:: Action item ::
Your response should be the complete listing, returned exactly as written.

:: Records for this task ::
____

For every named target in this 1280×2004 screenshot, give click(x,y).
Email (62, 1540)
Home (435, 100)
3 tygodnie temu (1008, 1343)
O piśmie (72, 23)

____

:: Your response ::
For every named target in this 1280×2004 screenshot, give click(x,y).
Email (62, 1540)
Home (435, 100)
3 tygodnie temu (1008, 1343)
O piśmie (72, 23)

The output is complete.